It shows the percentage of disembarked slaves from documented slavevoyages according to century of arrival. A couple of things standing out:





    • The Hispanic Americas received most of the earliest arrivals (1500’s/1600’s), relatively speaking and specifically the Dominican Republic (“Santo Domingo”) and Central America (incl. Mexico and Colombia).



    • Puerto Rico and especially Cuba however show a big share of late arrivals (1800’s). The same goes for Trinidad and southeast Brazil. Historians often assume that socalled African retention (the preservation of ethnically/regionally recognizably African cultural heritage) is most noticeable for places where slave imports continued the longest into the 1800’s while Creolization is assumed to be most pronounced for regions where slave imports were mostly in the 1600’s/1700’s.

    • Most of the English and French speaking Caribbean as well as the USA fall in between. Meaning that for Afro-descendants in these countries most of their African born ancestors can be traced to the 1700’s.

(Extracted data entries)
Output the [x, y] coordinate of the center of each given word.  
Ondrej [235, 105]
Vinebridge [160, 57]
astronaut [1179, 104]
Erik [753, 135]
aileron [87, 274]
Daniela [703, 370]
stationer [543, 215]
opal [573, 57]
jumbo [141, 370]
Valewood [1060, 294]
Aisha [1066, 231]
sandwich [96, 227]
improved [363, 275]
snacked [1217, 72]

Work request A: In the passage on slave arrivals by century, could you give the part starting at "It shows the" and ending at "Mexico and Colombia)." again, swapping "Central America" for "Middle America"?
Work request B: Which places does the passage on slave arrivals by century name as showing a big share of late arrivals in the 1800’s?
Work request C:
Answer these about the passage on slave arrivals by century:
(i) Which two countries does it include under Central America?
(ii) For which regions is Creolization assumed to be most pronounced?
(iii) To which century can most African-born ancestors of Afro-descendants in the English and French speaking Caribbean and the USA be traced?
These data entries are material separate from the passage.

Answer space A:
It shows the percentage of disembarked slaves from documented slavevoyages according to century of arrival. A couple of things standing out:





    • The Hispanic Americas received most of the earliest arrivals (1500’s/1600’s), relatively speaking and specifically the Dominican Republic (“Santo Domingo”) and Middle America (incl. Mexico and Colombia).

Answer space B: Puerto Rico, Cuba, Trinidad, southeast Brazil

Answer space C:
(i) Mexico and Colombia
(ii) Regions where slave imports were mostly in the 1600’s/1700’s
(iii) The 1700’s